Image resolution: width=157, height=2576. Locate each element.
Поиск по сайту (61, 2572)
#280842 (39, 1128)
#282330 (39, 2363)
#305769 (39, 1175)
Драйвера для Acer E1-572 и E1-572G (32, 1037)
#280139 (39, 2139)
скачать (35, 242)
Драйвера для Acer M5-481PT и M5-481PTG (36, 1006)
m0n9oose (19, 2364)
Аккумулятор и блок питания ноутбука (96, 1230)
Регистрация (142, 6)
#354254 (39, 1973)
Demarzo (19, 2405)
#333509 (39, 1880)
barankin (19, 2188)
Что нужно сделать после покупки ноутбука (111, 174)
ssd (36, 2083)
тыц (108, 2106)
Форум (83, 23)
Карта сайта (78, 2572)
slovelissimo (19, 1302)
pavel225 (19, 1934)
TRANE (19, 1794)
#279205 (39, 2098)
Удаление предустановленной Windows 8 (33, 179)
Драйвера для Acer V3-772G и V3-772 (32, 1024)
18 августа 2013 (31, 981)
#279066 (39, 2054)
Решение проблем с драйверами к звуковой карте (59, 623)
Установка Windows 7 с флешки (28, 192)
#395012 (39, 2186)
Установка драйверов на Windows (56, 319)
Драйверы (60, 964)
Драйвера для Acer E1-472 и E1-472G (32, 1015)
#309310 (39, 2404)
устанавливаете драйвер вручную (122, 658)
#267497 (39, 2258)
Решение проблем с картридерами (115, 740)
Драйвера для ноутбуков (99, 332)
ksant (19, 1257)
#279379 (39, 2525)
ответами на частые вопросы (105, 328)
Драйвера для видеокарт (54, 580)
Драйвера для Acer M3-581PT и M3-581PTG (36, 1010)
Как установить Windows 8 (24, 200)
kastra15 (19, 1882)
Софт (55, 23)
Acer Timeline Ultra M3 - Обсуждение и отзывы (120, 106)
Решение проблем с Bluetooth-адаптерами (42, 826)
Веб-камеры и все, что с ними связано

+ + + +

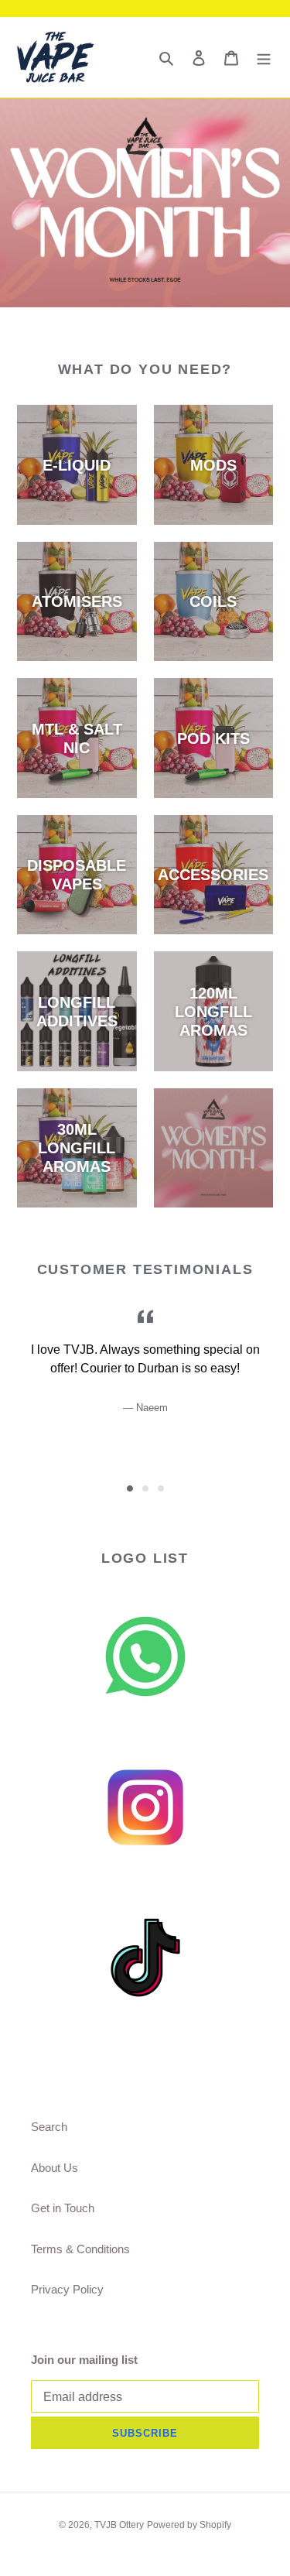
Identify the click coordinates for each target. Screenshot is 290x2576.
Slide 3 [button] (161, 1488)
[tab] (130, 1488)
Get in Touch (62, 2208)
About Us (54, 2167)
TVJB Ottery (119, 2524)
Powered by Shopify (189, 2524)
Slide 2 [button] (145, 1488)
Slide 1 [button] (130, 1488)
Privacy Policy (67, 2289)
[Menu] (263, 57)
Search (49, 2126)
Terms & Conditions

+ + + +

▶ INSTRUCTIONS FOR THE TASK
All lines above from the line with "Драйвера для Acer M5-481PT" through the line with "Веб-камеры и все, что с ними связано", both included, are to be set down exactly, with nothing else.

▶ EXERCISE ANSWER
Драйвера для Acer M5-481PT и M5-481PTG (36, 1006)
m0n9oose (19, 2364)
Аккумулятор и блок питания ноутбука (96, 1230)
Регистрация (142, 6)
#354254 (39, 1973)
Demarzo (19, 2405)
#333509 (39, 1880)
barankin (19, 2188)
Что нужно сделать после покупки ноутбука (111, 174)
ssd (36, 2083)
тыц (108, 2106)
Форум (83, 23)
Карта сайта (78, 2572)
slovelissimo (19, 1302)
pavel225 (19, 1934)
TRANE (19, 1794)
#279205 (39, 2098)
Удаление предустановленной Windows 8 (33, 179)
Драйвера для Acer V3-772G и V3-772 (32, 1024)
18 августа 2013 (31, 981)
#279066 (39, 2054)
Решение проблем с драйверами к звуковой карте (59, 623)
Установка Windows 7 с флешки (28, 192)
#395012 (39, 2186)
Установка драйверов на Windows (56, 319)
Драйверы (60, 964)
Драйвера для Acer E1-472 и E1-472G (32, 1015)
#309310 (39, 2404)
устанавливаете драйвер вручную (122, 658)
#267497 (39, 2258)
Решение проблем с картридерами (115, 740)
Драйвера для ноутбуков (99, 332)
ksant (19, 1257)
#279379 (39, 2525)
ответами на частые вопросы (105, 328)
Драйвера для видеокарт (54, 580)
Драйвера для Acer M3-581PT и M3-581PTG (36, 1010)
Как установить Windows 8 (24, 200)
kastra15 (19, 1882)
Софт (55, 23)
Acer Timeline Ultra M3 - Обсуждение и отзывы (120, 106)
Решение проблем с Bluetooth-адаптерами (42, 826)
Веб-камеры и все, что с ними связано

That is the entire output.